O problema com esse refazer de caminhos acontece quando não aprendemos com as antigas experiências, principalmente, aquelas que nos conduziram a perigosas encruzilhadas. Esse parece ser o caso do despertar do interesse nacional pelas áreas do interior do Brasil, fato esse catalisado pela transferência da capital para o Centro-Oeste nos anos 1960.

O que, a princípio, mostrou-se uma empreitada de absoluto sucesso estratégico, capaz de tornar realidade a posse efetiva do país pelos brasileiros, voltando os olhos da nação para as imensas riquezas e possibilidades do cerrado, parece que vai se transformando numa espécie de pesadelo a ameaçar a existência desse que ainda é o segundo maior bioma nacional. Depois da Amazônia, nada se compara ao cerrado em biodiversidade.
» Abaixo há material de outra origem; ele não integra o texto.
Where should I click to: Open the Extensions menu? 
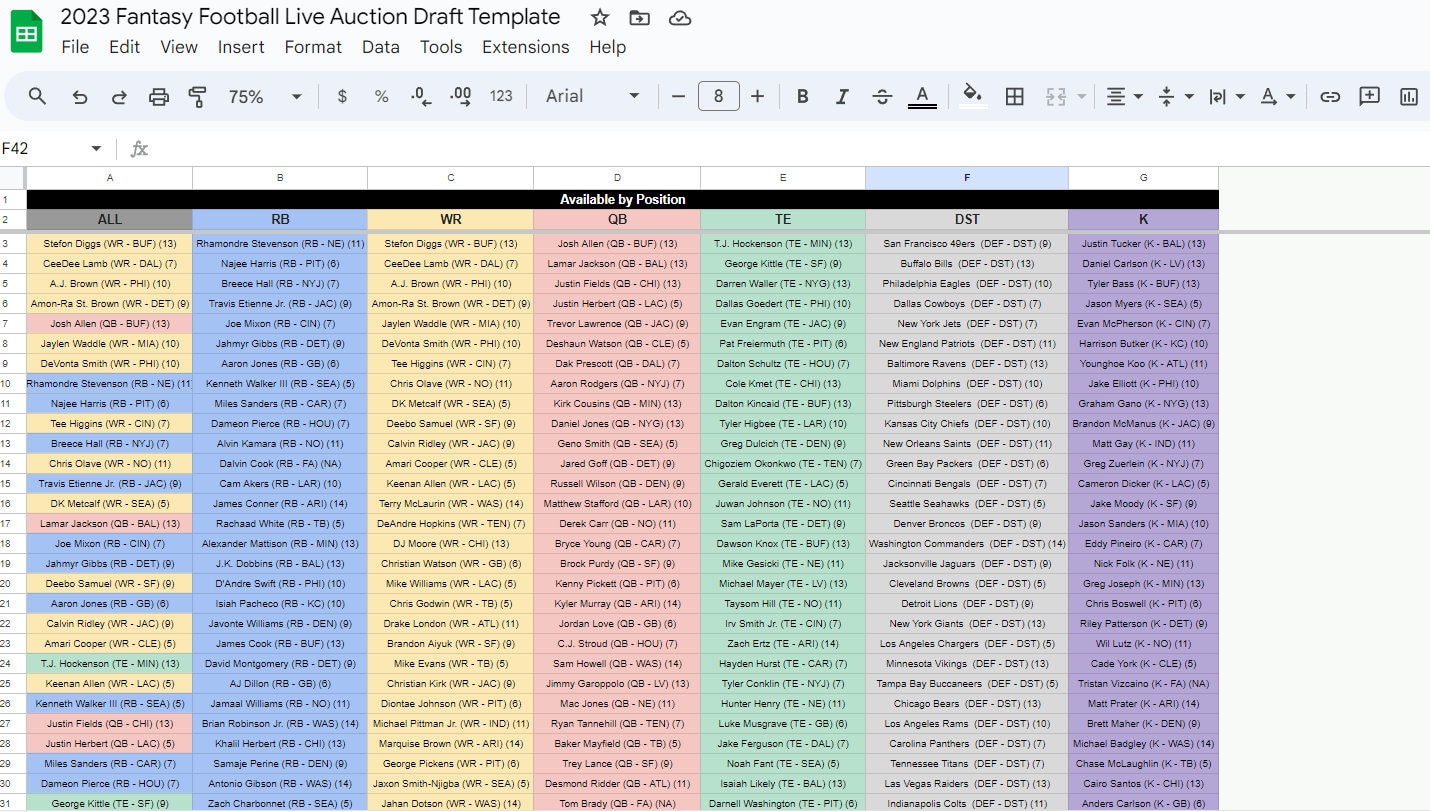(525, 47)
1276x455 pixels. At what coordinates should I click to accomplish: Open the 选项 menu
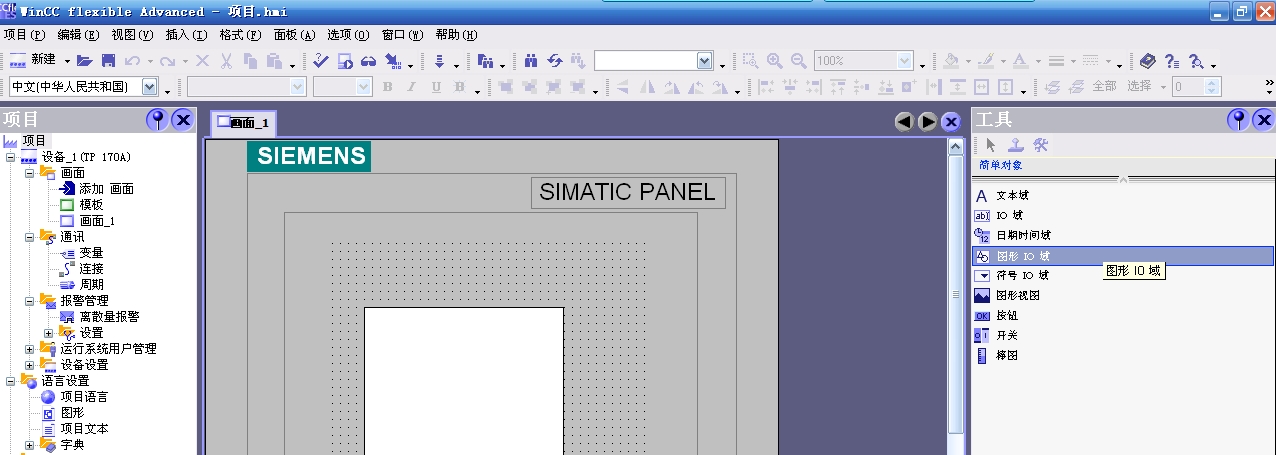[x=347, y=34]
A questão central com o Cerrado é que nosso conhecimento sobre esse delicado e complexo bioma ainda é incipiente, o que é um perigo dadas as atuais extensões de áreas já efetivamente desmatadas para as atividades agrícolas e pecuárias, comandadas pelas forças pantagruélicas do agronegócio. Essa região, que abrange quase um quarto do território brasileiro, está, em sua maior parte, assentado sobre as maiores bacias hidrográficas do país, constituindo-se no principal responsável pelo abastecimento desses aquíferos. Em outras palavras, o que já se sabe é que, sem a cobertura preciosa da vegetação do Cerrado, toda uma imensa área de mais de 2. 036.448km2 pode virar deserto, afetando igualmente outras regiões do país.

Na realidade, o fenômeno da desertificação dessa área já é um fato e, pior, irreversível. Nos últimos 50 anos, coincidentemente depois da transferência da capital, 50% do Cerrado virou cinzas por conta da intensa produção de proteína animal para a exportação e de grãos, na maioria transgênicos, também destinado ao mercado externo. De fato, o Cerrado tem sido derrubado impiedosamente ao longo das últimas décadas, numa progressão criminosa e ignorante que segue ainda num crescendo alarmante, mesmo em decorrência das significativas alterações climáticas que vem se intensificando diante de todos. A cada ano, mais e mais riachos vão desaparecendo, deixando um rastro de areia e pedras no leito seco. Para se ter uma ideia, de agosto de 2019 a julho de 2020, o desmatamento desse bioma atingiu a marca de 7,3km2.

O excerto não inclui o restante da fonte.